Why It's Hard to Go Back

I so wanted to re-create the life I had prior to getting sick. I wanted to feel useful and whole again. I never thought in my wildest dreams that me returning to my former employer was going to be anything but good. Boy, was I ever wrong. I cried everyday that I worked and I was just overwhelmed by the entire process. I had to resign and that too felt like a failure.

That Loving Feeling

There was a time when the words used to pour out of me, but now, they don't flow like they used to. Early on, my eriting was from a place of sadness but since I stopped seeing Tony and put all that drama behind me, there's no passion that I once had to express myself through writing. It's like I'm missing the writing just like I'm missing him 

Stranger In My Bed

As I lay here I wrestle with the fact that I want more and need more. Life feels stagnant with him, I need someone who's equally yoked not someone who is using me as a means to an end. Could I say no absolutely, but the timing has to be right. I want a clean break with no messy entanglements and I don't want to keep laying next to a stranger.

Slow Goes The Way

My therapist suggested I start blogging again, but honestly I don't feel like it. End transmission.

Stillness

I still don't know why the emptiness remains with me.
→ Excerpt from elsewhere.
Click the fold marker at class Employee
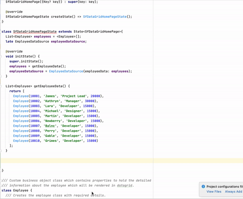 (x=2, y=190)
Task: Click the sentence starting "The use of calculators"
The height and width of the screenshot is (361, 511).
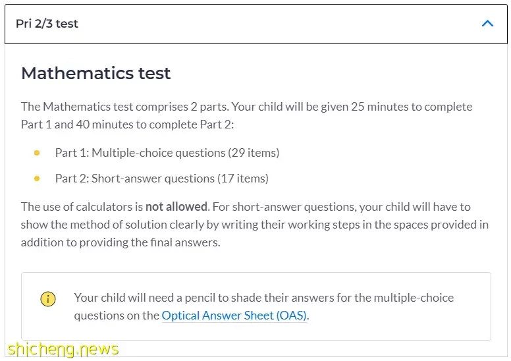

I try to quiet my mind and be still, but I am so restless and resentful......there I said it out loud. It feels like torment to see all these babies and knowing that you can never have one. Then you read about people putting babies in garbage cans or leaving them on the sides of the road. I cannot for the life of me understand why a person would do that. Be still Susan.....be still.

What Do I Do Now?

I feel like something is wrong.  Before my hysterectomy I always "nested" and would cook up a storm. I loved the feeling that my family enjoyed my food. Now my rhythm in the kitchen is off. I no longer get that enjoyment from cooking. I was so frazzled by it that I started throwing my dishes away.  I equated my food with giving  my love, how do I get that back? What do I do now?

What They Don't Tell You

The day after my hysterectomy I felt this complete and utter emptiness. Aside from the mountain of drugs  after my surgery, I knew that the change in me was permanent. There would be no way to bear my own children, I would never know what it felt like to have a life grow inside and come through me. I know that an adoption is still a viable option, and I will take the steps to make it happen. Being a mother is still one of my goals, but what they don't tell you, is how long and hard the road will be.